The National Security Agency (NSA) isn’t limiting itself to telephone metadata and email communications. The agency is building a massive database of photos as part of a facial recognition projection to track and identify targets, reports The New York Times. Millions of images are collected per day, according to documents obtained by NSA whistleblower Edward Snowden, with some 55,000 of “facial recognition quality.”
One presentation explaining the program says, “It’s not just the traditional communications we’re after: It’s taking a full-arsenal approach that digitally exploits the clues a target leaves behind in their regular activities on the net to compile biographic and biometric information” to “implement precision targeting.” Images are likely harvested from social media sites such as Facebook as well as from private communications captured by the NSA. But the latter would require court approval if domestic communications were targeted.
An NSA spokeswoman tells The New York Times that “we would not be doing our job if we didn’t seek ways to continuously improve the precision of signals intelligence activities — aiming to counteract the efforts of valid foreign intelligence targets to disguise themselves or conceal plans to harm the United States and its allies.” She says that the agency cannot access state driver’s license databases or U.S. passport images.

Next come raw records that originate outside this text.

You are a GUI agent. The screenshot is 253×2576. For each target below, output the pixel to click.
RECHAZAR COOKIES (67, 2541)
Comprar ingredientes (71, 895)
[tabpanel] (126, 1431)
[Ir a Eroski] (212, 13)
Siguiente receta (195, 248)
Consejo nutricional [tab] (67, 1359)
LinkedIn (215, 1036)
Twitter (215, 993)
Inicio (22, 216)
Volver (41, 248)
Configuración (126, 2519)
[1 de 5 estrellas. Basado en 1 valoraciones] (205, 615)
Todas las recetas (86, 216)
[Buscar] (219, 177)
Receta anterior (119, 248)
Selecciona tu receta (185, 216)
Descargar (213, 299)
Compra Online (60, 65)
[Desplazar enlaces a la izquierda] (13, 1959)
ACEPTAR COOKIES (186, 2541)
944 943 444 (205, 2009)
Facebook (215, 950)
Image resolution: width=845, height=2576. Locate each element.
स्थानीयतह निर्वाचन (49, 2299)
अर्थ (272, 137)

She added that the image collection was separate from the agency’s bulk collection of metadata.
Databases of images can be used to identify and track subjects — if the facial recognition technology is advanced enough. According to the Times, presentations show how the technology could match two photos of the same man, one bearded and the other not. Other technology has been used to analyze the backgrounds of photos to identify their locations against satellite imagery. But facial recognition technology is widely thought to need significantly more work. Images taken from an angle, for example, are difficult to identify. The NSA’s efforts here are not unique: other agencies like the FBI and State Department have massive image databases, and private firms are working on advancing facial recognition technologies.